─── Supplied material
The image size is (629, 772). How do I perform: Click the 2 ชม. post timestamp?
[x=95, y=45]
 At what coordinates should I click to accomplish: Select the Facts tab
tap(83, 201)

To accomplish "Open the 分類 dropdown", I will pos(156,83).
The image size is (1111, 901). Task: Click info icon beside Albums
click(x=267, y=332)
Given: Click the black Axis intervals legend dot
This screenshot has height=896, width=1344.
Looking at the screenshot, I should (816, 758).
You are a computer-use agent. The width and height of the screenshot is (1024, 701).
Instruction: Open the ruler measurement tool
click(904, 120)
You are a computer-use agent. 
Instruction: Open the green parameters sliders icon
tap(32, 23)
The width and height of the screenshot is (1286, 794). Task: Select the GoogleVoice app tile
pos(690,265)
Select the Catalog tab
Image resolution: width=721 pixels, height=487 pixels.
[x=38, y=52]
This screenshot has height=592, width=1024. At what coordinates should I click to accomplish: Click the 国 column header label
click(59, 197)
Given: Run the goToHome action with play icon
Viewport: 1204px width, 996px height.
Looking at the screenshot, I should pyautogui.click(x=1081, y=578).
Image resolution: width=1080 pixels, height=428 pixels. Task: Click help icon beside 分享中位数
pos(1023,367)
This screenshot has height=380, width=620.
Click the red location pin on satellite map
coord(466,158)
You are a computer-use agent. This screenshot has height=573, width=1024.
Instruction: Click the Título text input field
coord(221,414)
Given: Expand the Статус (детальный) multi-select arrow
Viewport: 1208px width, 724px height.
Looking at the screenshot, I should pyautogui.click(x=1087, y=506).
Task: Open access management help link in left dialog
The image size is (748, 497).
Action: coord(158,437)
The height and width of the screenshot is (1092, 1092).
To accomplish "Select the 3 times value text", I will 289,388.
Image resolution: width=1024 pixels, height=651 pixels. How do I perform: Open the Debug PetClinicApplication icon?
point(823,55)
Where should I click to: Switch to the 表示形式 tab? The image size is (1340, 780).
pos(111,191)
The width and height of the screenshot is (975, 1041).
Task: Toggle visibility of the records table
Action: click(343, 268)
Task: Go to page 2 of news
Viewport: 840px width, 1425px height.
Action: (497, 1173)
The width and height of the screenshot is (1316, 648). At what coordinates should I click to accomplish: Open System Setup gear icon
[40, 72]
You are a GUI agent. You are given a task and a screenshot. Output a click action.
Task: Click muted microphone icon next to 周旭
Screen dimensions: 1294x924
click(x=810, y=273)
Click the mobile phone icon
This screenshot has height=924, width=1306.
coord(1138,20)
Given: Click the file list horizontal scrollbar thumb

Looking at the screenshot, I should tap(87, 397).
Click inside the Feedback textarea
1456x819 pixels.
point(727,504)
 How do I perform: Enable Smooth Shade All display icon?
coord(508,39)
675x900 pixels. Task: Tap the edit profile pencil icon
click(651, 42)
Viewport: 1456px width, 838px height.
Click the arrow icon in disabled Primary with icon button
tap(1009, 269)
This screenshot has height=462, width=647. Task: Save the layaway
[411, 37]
──────
▶ **Short exercise**
Rewrite all of the material above, switching each "Instruction" to "Command" and leaving everything else unchanged.

▶ **Written answer**
The image size is (629, 772). How do I perform: Click the 2 ชม. post timestamp?
[x=95, y=45]
 At what coordinates should I click to accomplish: Select the Facts tab
tap(83, 201)

To accomplish "Open the 分類 dropdown", I will pos(156,83).
The image size is (1111, 901). Task: Click info icon beside Albums
click(x=267, y=332)
Given: Click the black Axis intervals legend dot
This screenshot has height=896, width=1344.
Looking at the screenshot, I should (816, 758).
You are a computer-use agent. The width and height of the screenshot is (1024, 701).
Command: Open the ruler measurement tool
click(904, 120)
You are a computer-use agent. 
Command: Open the green parameters sliders icon
tap(32, 23)
The width and height of the screenshot is (1286, 794). Task: Select the GoogleVoice app tile
pos(690,265)
Select the Catalog tab
Image resolution: width=721 pixels, height=487 pixels.
[x=38, y=52]
This screenshot has height=592, width=1024. At what coordinates should I click to accomplish: Click the 国 column header label
click(59, 197)
Given: Run the goToHome action with play icon
Viewport: 1204px width, 996px height.
Looking at the screenshot, I should pyautogui.click(x=1081, y=578).
Image resolution: width=1080 pixels, height=428 pixels. Task: Click help icon beside 分享中位数
pos(1023,367)
This screenshot has height=380, width=620.
Click the red location pin on satellite map
coord(466,158)
You are a computer-use agent. This screenshot has height=573, width=1024.
Command: Click the Título text input field
coord(221,414)
Given: Expand the Статус (детальный) multi-select arrow
Viewport: 1208px width, 724px height.
Looking at the screenshot, I should pyautogui.click(x=1087, y=506).
Task: Open access management help link in left dialog
The image size is (748, 497).
Action: coord(158,437)
The height and width of the screenshot is (1092, 1092).
To accomplish "Select the 3 times value text", I will 289,388.
Image resolution: width=1024 pixels, height=651 pixels. How do I perform: Open the Debug PetClinicApplication icon?
point(823,55)
Where should I click to: Switch to the 表示形式 tab? The image size is (1340, 780).
pos(111,191)
The width and height of the screenshot is (975, 1041).
Task: Toggle visibility of the records table
Action: click(343, 268)
Task: Go to page 2 of news
Viewport: 840px width, 1425px height.
Action: (497, 1173)
The width and height of the screenshot is (1316, 648). At what coordinates should I click to accomplish: Open System Setup gear icon
[40, 72]
You are a GUI agent. You are given a task and a screenshot. Output a click action.
Task: Click muted microphone icon next to 周旭
Screen dimensions: 1294x924
click(x=810, y=273)
Click the mobile phone icon
This screenshot has height=924, width=1306.
coord(1138,20)
Given: Click the file list horizontal scrollbar thumb

Looking at the screenshot, I should tap(87, 397).
Click inside the Feedback textarea
1456x819 pixels.
point(727,504)
 How do I perform: Enable Smooth Shade All display icon?
coord(508,39)
675x900 pixels. Task: Tap the edit profile pencil icon
click(651, 42)
Viewport: 1456px width, 838px height.
Click the arrow icon in disabled Primary with icon button
tap(1009, 269)
This screenshot has height=462, width=647. Task: Save the layaway
[411, 37]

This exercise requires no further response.